Published on 17th Nov, Edition 46, 2014


After the un-ceremonial demise of DFIs and Investment banks, commercial banks have been undertaking many activities, which are not part of their prime mandate. They also undertake medium and long term financing that is not the role of commercial banks. However, to make it look more prudent some of the commercial banks have established fully-owned subsidiaries to undertake ‘other business’ that include insurance, asset management, leasing and Modarabas.

This may look a little odd to those who believe that commercial banks should remain confined to their prime mandate. However, this is not odd because after the Second World War some of the commercial banks virtually became owners of commercial entities. A few are still folding the forte. Therefore, commercial banks in Pakistan should also be encouraged to establish subsidiaries to undertake any and every business. Their primary role should be to provide initial paid up capital and also help in mobilizing funds by offering shares of these entities to general public.

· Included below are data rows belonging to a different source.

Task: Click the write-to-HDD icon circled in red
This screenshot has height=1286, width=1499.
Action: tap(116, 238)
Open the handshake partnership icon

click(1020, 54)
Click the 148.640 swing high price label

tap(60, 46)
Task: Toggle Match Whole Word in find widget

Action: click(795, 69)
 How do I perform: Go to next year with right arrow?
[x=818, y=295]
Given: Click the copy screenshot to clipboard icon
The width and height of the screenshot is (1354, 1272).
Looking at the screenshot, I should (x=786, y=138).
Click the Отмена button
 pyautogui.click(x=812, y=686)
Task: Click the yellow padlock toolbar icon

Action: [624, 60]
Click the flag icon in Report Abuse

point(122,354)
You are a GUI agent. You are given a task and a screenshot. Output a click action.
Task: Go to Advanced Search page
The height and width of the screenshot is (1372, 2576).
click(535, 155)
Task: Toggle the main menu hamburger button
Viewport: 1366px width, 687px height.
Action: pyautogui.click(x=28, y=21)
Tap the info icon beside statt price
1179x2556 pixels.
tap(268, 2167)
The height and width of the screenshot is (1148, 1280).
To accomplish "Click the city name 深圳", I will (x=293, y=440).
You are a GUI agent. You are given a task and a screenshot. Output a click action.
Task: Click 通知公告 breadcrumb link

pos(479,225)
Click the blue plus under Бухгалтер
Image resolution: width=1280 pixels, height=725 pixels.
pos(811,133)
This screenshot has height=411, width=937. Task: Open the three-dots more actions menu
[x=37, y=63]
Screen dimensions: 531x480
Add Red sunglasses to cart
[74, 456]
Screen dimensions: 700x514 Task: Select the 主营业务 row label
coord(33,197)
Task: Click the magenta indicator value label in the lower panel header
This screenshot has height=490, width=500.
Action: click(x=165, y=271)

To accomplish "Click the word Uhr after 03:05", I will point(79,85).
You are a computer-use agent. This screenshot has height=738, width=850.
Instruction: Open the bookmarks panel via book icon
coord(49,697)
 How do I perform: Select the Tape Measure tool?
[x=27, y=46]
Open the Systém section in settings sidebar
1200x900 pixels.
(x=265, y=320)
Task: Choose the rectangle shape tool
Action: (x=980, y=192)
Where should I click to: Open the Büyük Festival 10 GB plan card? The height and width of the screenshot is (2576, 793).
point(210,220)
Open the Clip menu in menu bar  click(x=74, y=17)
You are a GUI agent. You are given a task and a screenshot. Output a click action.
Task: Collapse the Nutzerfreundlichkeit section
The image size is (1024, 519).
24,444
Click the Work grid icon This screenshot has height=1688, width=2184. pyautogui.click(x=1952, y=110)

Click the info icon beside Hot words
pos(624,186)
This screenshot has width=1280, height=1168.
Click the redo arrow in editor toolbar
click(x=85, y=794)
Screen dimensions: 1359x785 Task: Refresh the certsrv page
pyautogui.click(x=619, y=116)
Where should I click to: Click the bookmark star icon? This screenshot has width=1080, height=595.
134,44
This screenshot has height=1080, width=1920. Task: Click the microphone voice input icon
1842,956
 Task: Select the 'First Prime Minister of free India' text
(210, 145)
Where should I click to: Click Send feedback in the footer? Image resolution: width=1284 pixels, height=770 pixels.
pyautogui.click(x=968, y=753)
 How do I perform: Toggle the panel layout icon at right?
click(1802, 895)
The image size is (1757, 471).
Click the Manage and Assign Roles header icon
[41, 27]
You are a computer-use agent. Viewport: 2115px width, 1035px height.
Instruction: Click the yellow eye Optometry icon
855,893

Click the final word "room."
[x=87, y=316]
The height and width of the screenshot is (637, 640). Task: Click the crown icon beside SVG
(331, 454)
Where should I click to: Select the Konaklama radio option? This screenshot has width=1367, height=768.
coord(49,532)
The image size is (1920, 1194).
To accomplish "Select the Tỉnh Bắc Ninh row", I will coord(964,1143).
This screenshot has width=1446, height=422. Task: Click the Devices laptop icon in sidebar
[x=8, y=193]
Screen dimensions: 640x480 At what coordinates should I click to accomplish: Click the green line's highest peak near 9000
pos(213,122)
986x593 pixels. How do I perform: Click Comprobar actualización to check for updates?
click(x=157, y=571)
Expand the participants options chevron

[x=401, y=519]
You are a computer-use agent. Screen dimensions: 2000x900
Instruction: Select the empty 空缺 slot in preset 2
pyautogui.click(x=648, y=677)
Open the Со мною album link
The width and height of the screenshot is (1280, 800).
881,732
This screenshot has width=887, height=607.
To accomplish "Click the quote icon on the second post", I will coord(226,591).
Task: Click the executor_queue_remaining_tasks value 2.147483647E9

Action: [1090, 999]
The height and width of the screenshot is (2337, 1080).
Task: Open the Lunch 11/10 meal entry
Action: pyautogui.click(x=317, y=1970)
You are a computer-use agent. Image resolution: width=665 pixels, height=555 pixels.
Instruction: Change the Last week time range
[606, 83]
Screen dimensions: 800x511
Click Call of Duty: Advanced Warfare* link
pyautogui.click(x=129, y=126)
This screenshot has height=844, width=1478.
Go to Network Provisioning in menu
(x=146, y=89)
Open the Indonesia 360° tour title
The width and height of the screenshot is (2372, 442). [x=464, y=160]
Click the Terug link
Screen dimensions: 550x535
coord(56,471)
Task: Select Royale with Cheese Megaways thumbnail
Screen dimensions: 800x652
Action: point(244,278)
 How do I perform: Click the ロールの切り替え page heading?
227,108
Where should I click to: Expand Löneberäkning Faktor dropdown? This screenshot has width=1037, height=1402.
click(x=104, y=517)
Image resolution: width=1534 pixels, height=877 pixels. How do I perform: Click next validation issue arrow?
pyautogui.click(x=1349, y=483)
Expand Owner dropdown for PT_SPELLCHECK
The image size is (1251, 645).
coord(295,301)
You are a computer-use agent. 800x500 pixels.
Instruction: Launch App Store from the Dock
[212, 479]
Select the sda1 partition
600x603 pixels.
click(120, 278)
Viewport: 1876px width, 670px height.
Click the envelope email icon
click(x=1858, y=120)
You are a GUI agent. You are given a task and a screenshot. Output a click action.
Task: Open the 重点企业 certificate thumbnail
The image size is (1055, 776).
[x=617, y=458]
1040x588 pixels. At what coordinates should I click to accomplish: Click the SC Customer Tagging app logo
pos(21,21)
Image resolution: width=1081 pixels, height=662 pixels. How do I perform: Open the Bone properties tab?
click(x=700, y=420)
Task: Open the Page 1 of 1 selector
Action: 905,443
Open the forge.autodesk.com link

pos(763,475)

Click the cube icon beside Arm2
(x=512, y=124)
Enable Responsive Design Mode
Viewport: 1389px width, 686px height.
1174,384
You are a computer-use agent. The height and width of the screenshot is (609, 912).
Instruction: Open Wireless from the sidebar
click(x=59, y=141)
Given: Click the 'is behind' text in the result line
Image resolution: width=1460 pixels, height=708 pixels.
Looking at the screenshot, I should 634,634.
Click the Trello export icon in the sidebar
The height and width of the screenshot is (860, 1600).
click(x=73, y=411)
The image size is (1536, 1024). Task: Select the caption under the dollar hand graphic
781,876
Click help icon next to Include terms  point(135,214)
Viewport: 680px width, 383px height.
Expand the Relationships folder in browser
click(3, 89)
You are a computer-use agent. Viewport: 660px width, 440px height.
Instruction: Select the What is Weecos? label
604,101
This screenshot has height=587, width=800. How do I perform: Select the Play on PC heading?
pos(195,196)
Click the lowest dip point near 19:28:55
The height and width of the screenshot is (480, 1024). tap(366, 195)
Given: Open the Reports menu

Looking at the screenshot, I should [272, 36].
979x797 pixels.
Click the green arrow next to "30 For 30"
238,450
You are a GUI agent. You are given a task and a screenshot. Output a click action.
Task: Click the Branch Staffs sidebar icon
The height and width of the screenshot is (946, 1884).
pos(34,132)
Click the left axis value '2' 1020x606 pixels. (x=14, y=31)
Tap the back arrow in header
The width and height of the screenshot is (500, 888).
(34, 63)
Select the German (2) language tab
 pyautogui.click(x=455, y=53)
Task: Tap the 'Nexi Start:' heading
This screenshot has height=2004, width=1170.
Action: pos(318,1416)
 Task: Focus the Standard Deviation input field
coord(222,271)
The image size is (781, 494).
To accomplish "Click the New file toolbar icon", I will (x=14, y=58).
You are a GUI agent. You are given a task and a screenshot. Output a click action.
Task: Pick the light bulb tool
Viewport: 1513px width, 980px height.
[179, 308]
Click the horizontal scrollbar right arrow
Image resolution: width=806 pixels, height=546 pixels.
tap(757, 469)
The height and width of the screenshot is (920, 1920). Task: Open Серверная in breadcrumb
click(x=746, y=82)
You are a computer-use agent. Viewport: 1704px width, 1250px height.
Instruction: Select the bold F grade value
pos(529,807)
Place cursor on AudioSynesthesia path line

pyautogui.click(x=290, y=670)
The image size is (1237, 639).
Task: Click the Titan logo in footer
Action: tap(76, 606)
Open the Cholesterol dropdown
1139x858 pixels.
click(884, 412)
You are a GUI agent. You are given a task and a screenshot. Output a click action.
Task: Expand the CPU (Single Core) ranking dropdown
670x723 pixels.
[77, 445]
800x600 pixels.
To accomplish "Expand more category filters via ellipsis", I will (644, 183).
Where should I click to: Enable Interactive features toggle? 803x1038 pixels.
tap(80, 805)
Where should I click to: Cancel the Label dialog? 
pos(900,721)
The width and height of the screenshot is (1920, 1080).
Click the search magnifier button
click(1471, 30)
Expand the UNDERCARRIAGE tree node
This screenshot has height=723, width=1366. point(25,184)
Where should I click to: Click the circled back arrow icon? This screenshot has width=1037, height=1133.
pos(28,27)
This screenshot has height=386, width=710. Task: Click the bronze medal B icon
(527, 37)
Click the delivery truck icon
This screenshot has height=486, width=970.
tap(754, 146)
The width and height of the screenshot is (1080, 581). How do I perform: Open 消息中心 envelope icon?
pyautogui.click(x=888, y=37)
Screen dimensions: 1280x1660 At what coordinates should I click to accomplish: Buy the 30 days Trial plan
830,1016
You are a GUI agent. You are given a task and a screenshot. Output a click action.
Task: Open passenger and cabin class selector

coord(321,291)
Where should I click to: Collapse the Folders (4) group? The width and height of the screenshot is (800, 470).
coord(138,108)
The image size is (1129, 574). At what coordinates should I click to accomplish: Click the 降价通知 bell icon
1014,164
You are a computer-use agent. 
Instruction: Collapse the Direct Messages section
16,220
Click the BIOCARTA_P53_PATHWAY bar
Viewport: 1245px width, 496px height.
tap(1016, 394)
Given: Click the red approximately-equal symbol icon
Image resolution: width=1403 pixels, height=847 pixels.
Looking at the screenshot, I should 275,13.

This is not any novel idea but PICIC, basically a DFI, emerged as a financial super market in the recent past. Its subsidiaries included a commercial bank, an insurance company and an asset management company. It may have become a bigger entity has it was not taken over by another bank enjoying support of a foreign investor. PICIC may have witnessed un-ceremonial demise but its business model is being followed by even some of the best known business groups.

Nishat Group, previously known for its textiles and clothing business diversified business by acquiring a cement company and a commercial MCB Bank. They also attained majority stake in Adamjee Insurance, the group already had a captive insurance company. It also ventured into asset management business and also established IPPs, after running captive power plants for reasonably long time.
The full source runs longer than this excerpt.